Saturday, January 26, 2008

The Story of Larry Kwong: Bellhop, Shipyard Worker, Grocer, Hockey Player, Hero.

Sixty year ago, on March 13, 1948, in the cramped visitors dressing room at the old Montreal Forum, he slipped a blue sweater over his thin frame, the number 11 on its back, the letters RANGERS spilling across the chest.

Little Larry Kwong, who had been born in Vernon, B.C., one of 15 children, who fell in love with hockey by listening to the radio in the apartment above the family's grocery store, who, in fact, carried the name of the store - Kwong Hing Lung (Abundant Prosperity) - rather than the venerable family name of Eng, was about to make his National Hockey League debut.

He spent the entire first period at the end of the bench. He spent the entire second period at the end of the bench.

He spent most of the third period at the end of the bench.

Finally, coach Frank Boucher gave the signal. Mr. Kwong leaped over the boards. His shift lasted about a minute. He returned to the bench.

The first player of Asian ancestry to skate in the National Hockey League had launched - and, though he did not yet know it, ended - his major league career.

He never got another chance, not even to sit on the bench.

That's from Tom Hawthorn's most recent column in the Globe and Mail. And it got me to thinking about a couple of things.

The first was that these are the kinds of stories you sometimes encounter if you spend any time hanging around with Todd Wong, and I'm kicking myself because I'm not going to be able to make it to see Todd once again transform himself into Toddish McWong tomorrow night in Vancouver at the 10th anniversary of the Gung Haggis Fat Choy Chinese New Year - Robbie Burns Night celebration, a tradition with roots in Vancouver's Chinatown Robbie Burns Day, which goes back to the 1920s.

I won't be able to avail myself of the specially-ordered Guinness or the Johnny Walker Red. I will miss stomping my feet to this great band. There will be no haggis su-mei or Scotland The Brave singalongs for me. I'll just have to wait to hear eyewitness reports of what this wild man got up to.

But I'm told there may still be tickets available, so if anyone reading this is going to be anywhere near Vancouver on Sunday and has any sense at all they will get their tickets here now, and go.

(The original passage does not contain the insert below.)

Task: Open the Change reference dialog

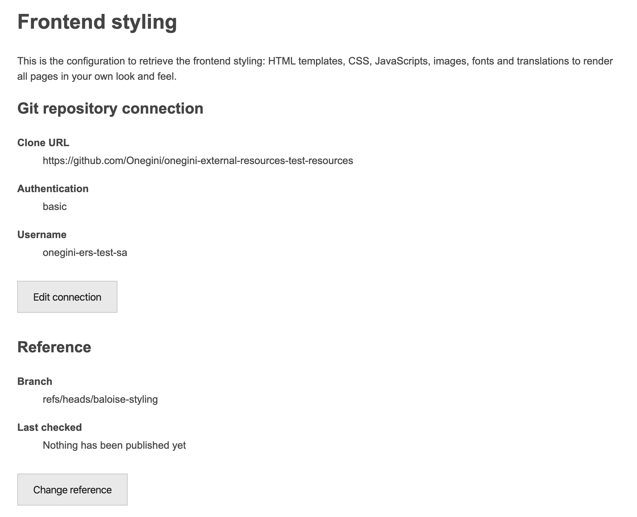Action: click(72, 490)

But the main thing Tom Hawthorn's Globe column about Larry Kwong got me to thinking about was Tom Hawthorn. We were out for pints with some mates the other night and Tom and I got to talking about the great Jimmy Breslin, and I'd forgotten just how much Tom admired Breslin. I'd forgotten how much I'd admired Breslin. I wondered what had become of him, and Tom brought this story to my attention, from last week's New York Times.

Then it occurred to me.

Let's say by some magic Tom Hawthorn and Jimmy Breslin had been free agents floating around the universe and the Gods had traded them differently. Let's say Hawthorn had been plunked down to begin his vocation as a copyboy in New York 60 years ago. And Breslin had started out as some teenage kid in the late 1970s, in student newspapers and weeklies in Canada.

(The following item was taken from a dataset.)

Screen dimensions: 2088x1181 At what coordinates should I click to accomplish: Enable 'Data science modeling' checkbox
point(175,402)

I'd have been out for pints with some mates the other night, and I'd have ended up talking about great writers - really solid reporters - with Breslin. And he'd have said, you know, that Tom Hawthorn. What an inspiration, that guy. Hell of a writer.

Have a read of some of Hawthorn's more recent stories here.

You'll see what I mean.

4 Comments:

Blogger richard said...

That is an excellent story - but there's a punch there that needs to be thrown about the lack of recognition for Larry Kwong. Why wouldn't Hawthorn throw it? Or does the obviousness mean he'd see no need for him to throw it?

9:59 PM  
Blogger Terry Glavin said...

Tommy doesn't throw punches as a rule. He leaves it to his readers. But in this case, I think he does throw one, of a kind, as in, Hey Rangers, Flames, Canucks, call the guy:

"As the 60th anniversary of his debut – and his swan song – nears, he has yet to hear from his old team the Rangers, nor from the Calgary Flames in the city in which he lives, nor from the Vancouver Canucks in the province of his birth and in which he got his start.

"Like the long night when he waited expectantly on a bench at the Forum, he again waits for a call that may never come."

10:24 PM  
Blogger Unknown said...

Hello Terry,

I had the fortune of authoring a major feature on Larry Kwong a handful of years just before Tom's Globe article which your readers should be able to find at Hockey's Hall of Fame in Toronto.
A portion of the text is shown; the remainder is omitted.